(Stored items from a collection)
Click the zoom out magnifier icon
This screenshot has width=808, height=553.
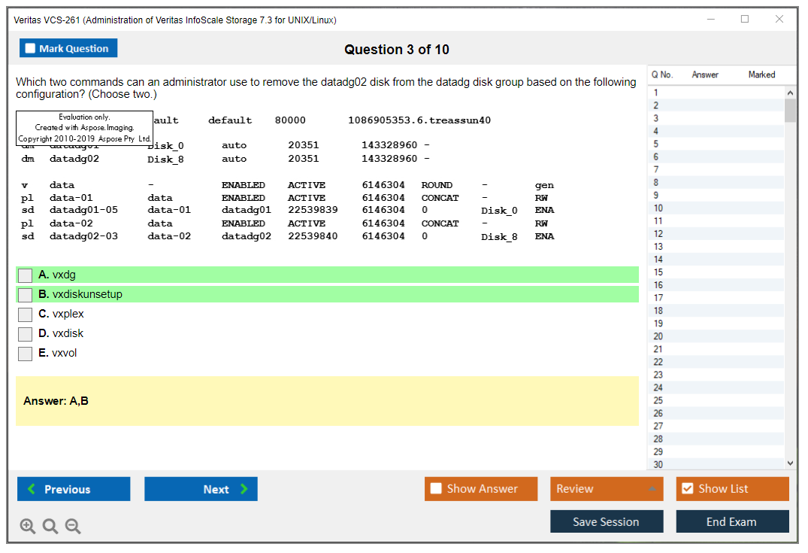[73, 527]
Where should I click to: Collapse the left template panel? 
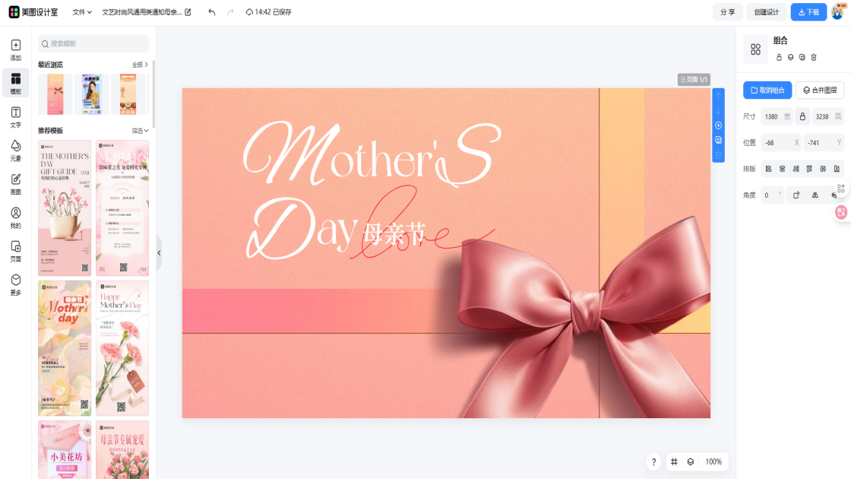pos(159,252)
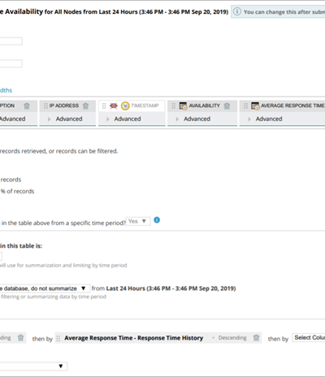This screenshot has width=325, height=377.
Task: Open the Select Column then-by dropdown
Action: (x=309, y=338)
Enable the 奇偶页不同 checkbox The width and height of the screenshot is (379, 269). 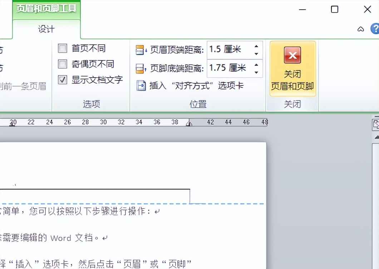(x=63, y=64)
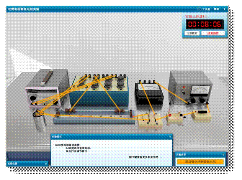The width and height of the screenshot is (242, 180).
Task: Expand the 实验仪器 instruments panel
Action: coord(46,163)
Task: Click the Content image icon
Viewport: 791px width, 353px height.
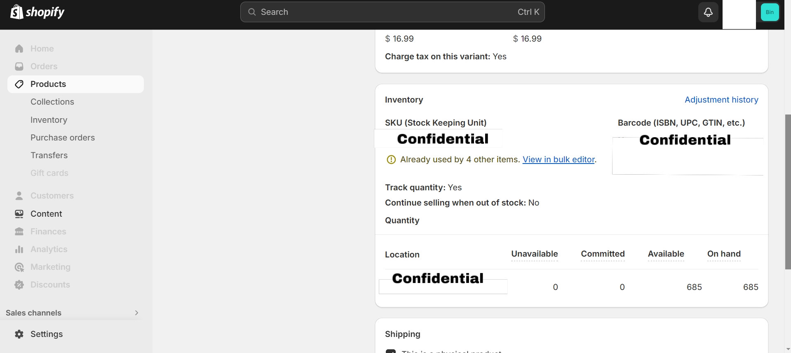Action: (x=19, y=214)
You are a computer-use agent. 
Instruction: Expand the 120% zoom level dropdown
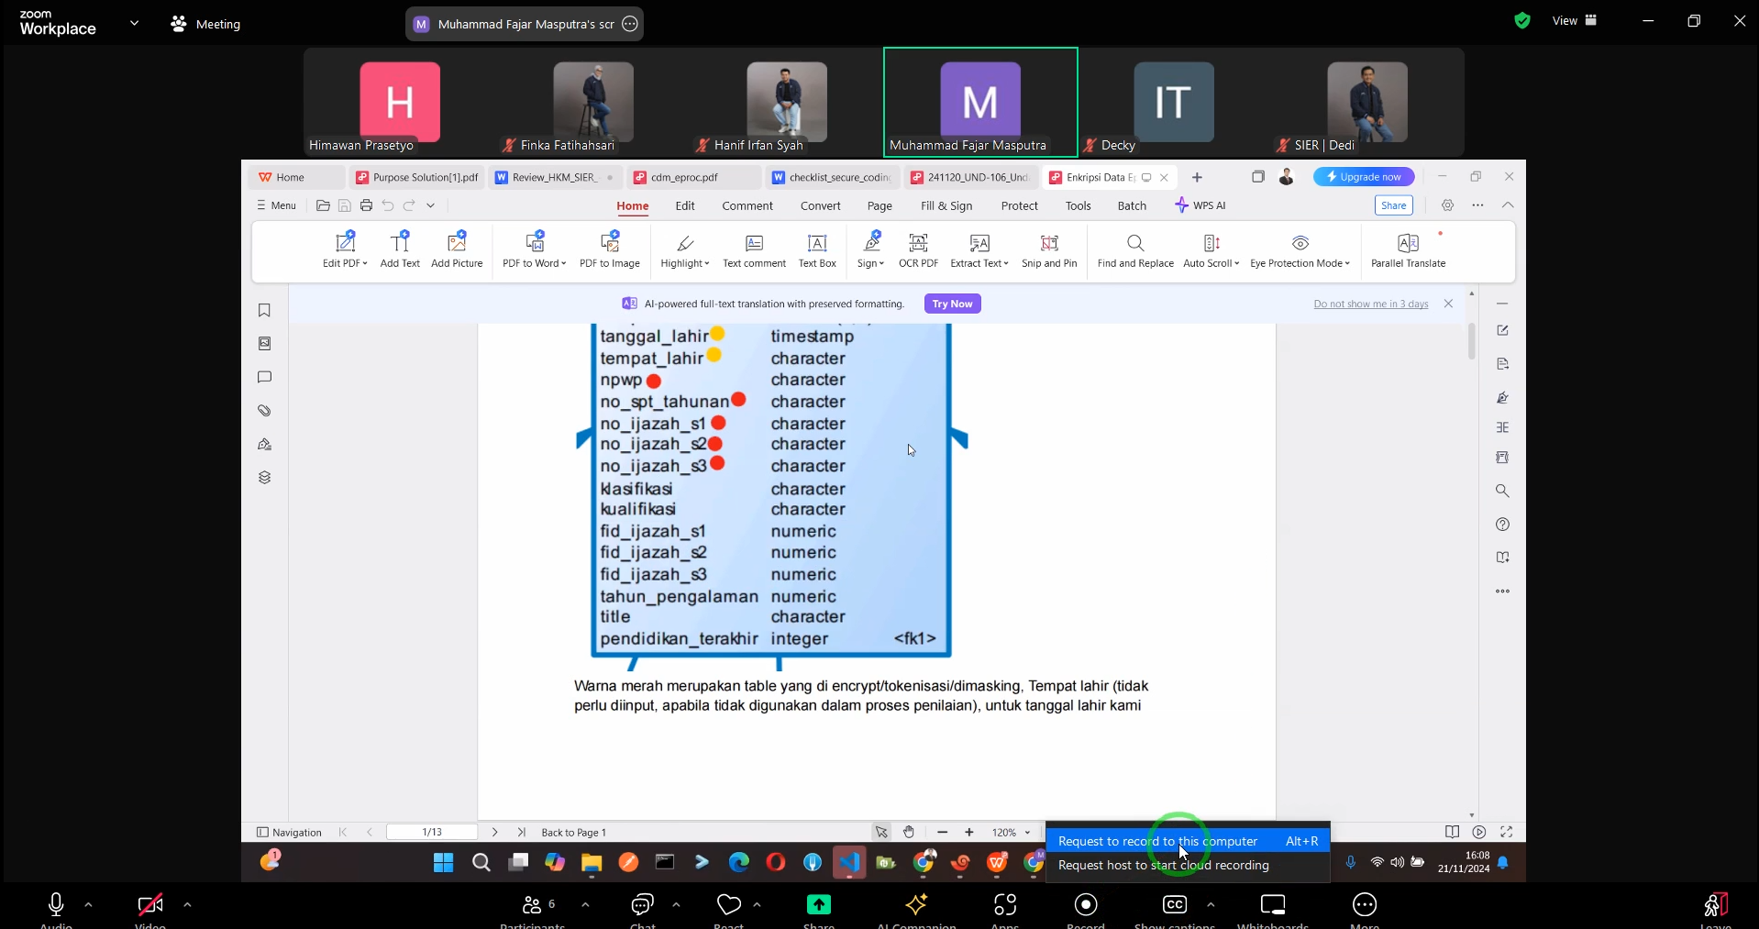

(Action item) All lines from the one with "Viewport: 791px width, 353px height." through the end of the records above must be reproduced exactly, both ends included, and the pictures must be left out.

(Task answer)
Viewport: 791px width, 353px height.
Action: (x=19, y=214)
You are a computer-use agent. 
Instruction: Expand the 120% zoom level dropdown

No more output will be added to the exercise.